When he asks you that stuff is he persistent? I mean is he wanting details or just general information? There's a difference between wanting to know what you are up to, and wanting to know if you were out screwing goats. Capiche? Is he begging you for details and demanding you list out your day in 5 minute increments, or is he asking you what you were doing that day?

My parents nagged me about things, but all parents do. One thing I learned was that I should have listened to them more on certain things... I didn't have a great homelife, but living on your own isn't always what you think. Especially not at 17. Now in college, in a dorm or apartment I can understand, but while in HS it would be tough.
 

JHoNNy1OoO

Golden Member
Oct 18, 2003
1,496
0
0
Parents telling children not to get a job is one of the biggest controls since you need money to get away and without it you are stuck with them.

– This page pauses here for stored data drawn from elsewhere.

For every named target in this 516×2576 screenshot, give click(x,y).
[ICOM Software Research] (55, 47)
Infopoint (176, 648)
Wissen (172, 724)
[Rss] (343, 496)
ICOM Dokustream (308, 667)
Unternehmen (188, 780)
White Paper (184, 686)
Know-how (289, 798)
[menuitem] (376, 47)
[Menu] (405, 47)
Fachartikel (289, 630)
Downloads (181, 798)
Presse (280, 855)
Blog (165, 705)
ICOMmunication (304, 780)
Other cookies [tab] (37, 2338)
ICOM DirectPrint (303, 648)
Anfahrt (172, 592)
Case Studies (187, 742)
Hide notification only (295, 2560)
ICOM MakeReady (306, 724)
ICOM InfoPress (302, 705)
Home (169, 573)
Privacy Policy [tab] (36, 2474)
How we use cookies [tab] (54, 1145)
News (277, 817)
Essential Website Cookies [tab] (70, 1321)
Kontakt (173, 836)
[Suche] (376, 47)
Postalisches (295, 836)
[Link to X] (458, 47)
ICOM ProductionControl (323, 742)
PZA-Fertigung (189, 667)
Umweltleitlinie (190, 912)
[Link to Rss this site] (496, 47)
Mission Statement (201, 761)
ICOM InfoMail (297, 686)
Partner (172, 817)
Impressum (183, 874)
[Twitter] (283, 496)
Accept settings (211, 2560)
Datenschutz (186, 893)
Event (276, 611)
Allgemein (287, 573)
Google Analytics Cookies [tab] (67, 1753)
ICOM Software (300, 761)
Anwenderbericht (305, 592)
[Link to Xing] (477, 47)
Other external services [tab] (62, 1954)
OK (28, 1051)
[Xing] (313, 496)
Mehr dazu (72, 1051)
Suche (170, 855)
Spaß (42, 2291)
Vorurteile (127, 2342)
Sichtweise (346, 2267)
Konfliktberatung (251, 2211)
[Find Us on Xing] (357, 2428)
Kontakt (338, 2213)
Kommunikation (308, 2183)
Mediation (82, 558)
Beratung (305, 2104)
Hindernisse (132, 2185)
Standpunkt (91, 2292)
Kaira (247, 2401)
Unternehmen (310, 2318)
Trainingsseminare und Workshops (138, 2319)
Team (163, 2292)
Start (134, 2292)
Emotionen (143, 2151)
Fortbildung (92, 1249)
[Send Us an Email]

Once you know you can get a job, then you know you can save the money and get the hell out. I didn't get a job till I was out of highschool but I could've easily had one before but my parents didn't want me to work because of school supposedly. It was just there way of controlling me. Controlling what I bought and where I went and basically everything.

It was really aggrivating.
 

rh71

No Lifer
Aug 28, 2001
52,844
1,049
126
They are over-doing the parenting thing, but that's 10x better than not doing it at all. One day you will understand their worry.